### Task objective
Write all of the entries again. Keep them exactly as they are.
------ Data to process ------
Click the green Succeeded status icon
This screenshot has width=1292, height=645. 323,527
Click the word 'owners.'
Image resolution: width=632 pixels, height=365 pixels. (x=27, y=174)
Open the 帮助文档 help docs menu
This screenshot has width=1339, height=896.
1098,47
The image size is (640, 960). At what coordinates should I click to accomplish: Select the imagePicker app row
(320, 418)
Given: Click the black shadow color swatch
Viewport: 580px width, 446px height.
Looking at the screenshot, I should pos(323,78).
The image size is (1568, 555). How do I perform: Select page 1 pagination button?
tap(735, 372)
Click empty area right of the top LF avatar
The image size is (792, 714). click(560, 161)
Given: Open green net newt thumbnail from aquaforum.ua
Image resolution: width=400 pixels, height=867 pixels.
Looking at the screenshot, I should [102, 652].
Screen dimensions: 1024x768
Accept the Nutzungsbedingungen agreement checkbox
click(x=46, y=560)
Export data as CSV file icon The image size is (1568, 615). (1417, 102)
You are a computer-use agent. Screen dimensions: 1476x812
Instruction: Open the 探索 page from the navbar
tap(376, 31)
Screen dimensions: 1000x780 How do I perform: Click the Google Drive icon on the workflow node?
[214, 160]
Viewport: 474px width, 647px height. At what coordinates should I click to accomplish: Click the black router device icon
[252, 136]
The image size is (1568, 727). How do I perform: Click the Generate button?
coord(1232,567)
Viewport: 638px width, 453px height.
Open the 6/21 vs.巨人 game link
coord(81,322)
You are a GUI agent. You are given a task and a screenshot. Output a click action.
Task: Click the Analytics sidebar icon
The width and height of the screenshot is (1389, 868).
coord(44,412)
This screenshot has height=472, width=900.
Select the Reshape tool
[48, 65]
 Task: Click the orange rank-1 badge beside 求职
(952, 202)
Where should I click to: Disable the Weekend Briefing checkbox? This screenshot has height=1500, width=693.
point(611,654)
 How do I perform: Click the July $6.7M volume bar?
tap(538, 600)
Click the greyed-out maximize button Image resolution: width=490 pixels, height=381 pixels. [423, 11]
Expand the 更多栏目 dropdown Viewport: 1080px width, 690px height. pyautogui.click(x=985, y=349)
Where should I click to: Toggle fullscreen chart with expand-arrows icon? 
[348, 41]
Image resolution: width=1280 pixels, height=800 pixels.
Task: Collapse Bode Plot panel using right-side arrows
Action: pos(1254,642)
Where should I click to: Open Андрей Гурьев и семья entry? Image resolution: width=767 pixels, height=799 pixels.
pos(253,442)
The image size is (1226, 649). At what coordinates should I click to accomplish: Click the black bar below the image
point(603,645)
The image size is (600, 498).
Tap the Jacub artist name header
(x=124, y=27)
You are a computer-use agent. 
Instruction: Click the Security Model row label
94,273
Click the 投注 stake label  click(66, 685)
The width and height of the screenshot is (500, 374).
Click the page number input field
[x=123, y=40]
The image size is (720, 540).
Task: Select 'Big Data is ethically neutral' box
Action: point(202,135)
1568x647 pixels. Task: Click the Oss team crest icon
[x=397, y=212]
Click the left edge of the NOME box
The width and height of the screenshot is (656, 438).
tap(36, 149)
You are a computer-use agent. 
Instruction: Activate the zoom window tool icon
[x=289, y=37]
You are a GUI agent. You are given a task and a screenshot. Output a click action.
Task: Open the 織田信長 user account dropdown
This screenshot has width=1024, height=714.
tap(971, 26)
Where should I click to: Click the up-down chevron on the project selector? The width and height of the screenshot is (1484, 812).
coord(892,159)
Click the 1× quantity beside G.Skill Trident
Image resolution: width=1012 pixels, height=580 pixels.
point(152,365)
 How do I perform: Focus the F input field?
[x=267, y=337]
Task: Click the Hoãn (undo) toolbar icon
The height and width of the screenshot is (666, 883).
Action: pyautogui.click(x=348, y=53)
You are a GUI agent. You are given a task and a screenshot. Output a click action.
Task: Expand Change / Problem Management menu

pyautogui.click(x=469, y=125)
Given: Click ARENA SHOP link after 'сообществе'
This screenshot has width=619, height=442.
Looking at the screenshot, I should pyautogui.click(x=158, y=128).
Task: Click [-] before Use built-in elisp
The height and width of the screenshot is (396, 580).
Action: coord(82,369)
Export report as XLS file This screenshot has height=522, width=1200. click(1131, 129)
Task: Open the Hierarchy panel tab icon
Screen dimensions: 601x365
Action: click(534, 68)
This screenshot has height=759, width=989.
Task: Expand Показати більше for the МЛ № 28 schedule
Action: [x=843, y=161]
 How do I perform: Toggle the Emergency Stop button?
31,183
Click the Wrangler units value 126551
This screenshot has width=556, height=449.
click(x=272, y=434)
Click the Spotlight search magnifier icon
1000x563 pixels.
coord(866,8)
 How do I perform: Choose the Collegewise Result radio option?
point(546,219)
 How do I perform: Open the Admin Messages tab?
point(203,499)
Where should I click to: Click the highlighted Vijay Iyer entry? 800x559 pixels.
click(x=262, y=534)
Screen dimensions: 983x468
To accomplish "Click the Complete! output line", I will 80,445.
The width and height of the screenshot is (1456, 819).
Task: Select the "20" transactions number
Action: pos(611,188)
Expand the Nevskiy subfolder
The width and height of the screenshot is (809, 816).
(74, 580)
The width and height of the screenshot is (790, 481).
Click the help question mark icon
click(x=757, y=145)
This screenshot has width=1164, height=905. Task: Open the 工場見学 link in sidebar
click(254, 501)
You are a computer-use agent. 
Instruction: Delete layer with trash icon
------
### The completed task
Click the green Succeeded status icon
This screenshot has width=1292, height=645. 323,527
Click the word 'owners.'
Image resolution: width=632 pixels, height=365 pixels. (x=27, y=174)
Open the 帮助文档 help docs menu
This screenshot has width=1339, height=896.
1098,47
The image size is (640, 960). At what coordinates should I click to accomplish: Select the imagePicker app row
(320, 418)
Given: Click the black shadow color swatch
Viewport: 580px width, 446px height.
Looking at the screenshot, I should pos(323,78).
The image size is (1568, 555). How do I perform: Select page 1 pagination button?
tap(735, 372)
Click empty area right of the top LF avatar
The image size is (792, 714). click(560, 161)
Given: Open green net newt thumbnail from aquaforum.ua
Image resolution: width=400 pixels, height=867 pixels.
Looking at the screenshot, I should [102, 652].
Screen dimensions: 1024x768
Accept the Nutzungsbedingungen agreement checkbox
click(x=46, y=560)
Export data as CSV file icon The image size is (1568, 615). (1417, 102)
You are a computer-use agent. Screen dimensions: 1476x812
Instruction: Open the 探索 page from the navbar
tap(376, 31)
Screen dimensions: 1000x780 How do I perform: Click the Google Drive icon on the workflow node?
[214, 160]
Viewport: 474px width, 647px height. At what coordinates should I click to accomplish: Click the black router device icon
[252, 136]
The image size is (1568, 727). How do I perform: Click the Generate button?
coord(1232,567)
Viewport: 638px width, 453px height.
Open the 6/21 vs.巨人 game link
coord(81,322)
You are a GUI agent. You are given a task and a screenshot. Output a click action.
Task: Click the Analytics sidebar icon
The width and height of the screenshot is (1389, 868).
coord(44,412)
This screenshot has height=472, width=900.
Select the Reshape tool
[48, 65]
 Task: Click the orange rank-1 badge beside 求职
(952, 202)
Where should I click to: Disable the Weekend Briefing checkbox? This screenshot has height=1500, width=693.
point(611,654)
 How do I perform: Click the July $6.7M volume bar?
tap(538, 600)
Click the greyed-out maximize button Image resolution: width=490 pixels, height=381 pixels. [423, 11]
Expand the 更多栏目 dropdown Viewport: 1080px width, 690px height. pyautogui.click(x=985, y=349)
Where should I click to: Toggle fullscreen chart with expand-arrows icon? 
[348, 41]
Image resolution: width=1280 pixels, height=800 pixels.
Task: Collapse Bode Plot panel using right-side arrows
Action: pos(1254,642)
Where should I click to: Open Андрей Гурьев и семья entry? Image resolution: width=767 pixels, height=799 pixels.
pos(253,442)
The image size is (1226, 649). At what coordinates should I click to accomplish: Click the black bar below the image
point(603,645)
The image size is (600, 498).
Tap the Jacub artist name header
(x=124, y=27)
You are a computer-use agent. 
Instruction: Click the Security Model row label
94,273
Click the 投注 stake label  click(66, 685)
The width and height of the screenshot is (500, 374).
Click the page number input field
[x=123, y=40]
The image size is (720, 540).
Task: Select 'Big Data is ethically neutral' box
Action: point(202,135)
1568x647 pixels. Task: Click the Oss team crest icon
[x=397, y=212]
Click the left edge of the NOME box
The width and height of the screenshot is (656, 438).
tap(36, 149)
You are a computer-use agent. 
Instruction: Activate the zoom window tool icon
[x=289, y=37]
You are a GUI agent. You are given a task and a screenshot. Output a click action.
Task: Open the 織田信長 user account dropdown
This screenshot has width=1024, height=714.
tap(971, 26)
Where should I click to: Click the up-down chevron on the project selector? The width and height of the screenshot is (1484, 812).
coord(892,159)
Click the 1× quantity beside G.Skill Trident
Image resolution: width=1012 pixels, height=580 pixels.
point(152,365)
 How do I perform: Focus the F input field?
[x=267, y=337]
Task: Click the Hoãn (undo) toolbar icon
The height and width of the screenshot is (666, 883).
Action: pyautogui.click(x=348, y=53)
You are a GUI agent. You are given a task and a screenshot. Output a click action.
Task: Expand Change / Problem Management menu

pyautogui.click(x=469, y=125)
Given: Click ARENA SHOP link after 'сообществе'
This screenshot has width=619, height=442.
Looking at the screenshot, I should pyautogui.click(x=158, y=128).
Task: Click [-] before Use built-in elisp
The height and width of the screenshot is (396, 580).
Action: coord(82,369)
Export report as XLS file This screenshot has height=522, width=1200. click(1131, 129)
Task: Open the Hierarchy panel tab icon
Screen dimensions: 601x365
Action: click(534, 68)
This screenshot has height=759, width=989.
Task: Expand Показати більше for the МЛ № 28 schedule
Action: [x=843, y=161]
 How do I perform: Toggle the Emergency Stop button?
31,183
Click the Wrangler units value 126551
This screenshot has width=556, height=449.
click(x=272, y=434)
Click the Spotlight search magnifier icon
1000x563 pixels.
coord(866,8)
 How do I perform: Choose the Collegewise Result radio option?
point(546,219)
 How do I perform: Open the Admin Messages tab?
point(203,499)
Where should I click to: Click the highlighted Vijay Iyer entry? 800x559 pixels.
click(x=262, y=534)
Screen dimensions: 983x468
To accomplish "Click the Complete! output line", I will 80,445.
The width and height of the screenshot is (1456, 819).
Task: Select the "20" transactions number
Action: pos(611,188)
Expand the Nevskiy subfolder
The width and height of the screenshot is (809, 816).
(74, 580)
The width and height of the screenshot is (790, 481).
Click the help question mark icon
click(x=757, y=145)
This screenshot has width=1164, height=905. Task: Open the 工場見学 link in sidebar
click(254, 501)
You are a computer-use agent. 
Instruction: Delete layer with trash icon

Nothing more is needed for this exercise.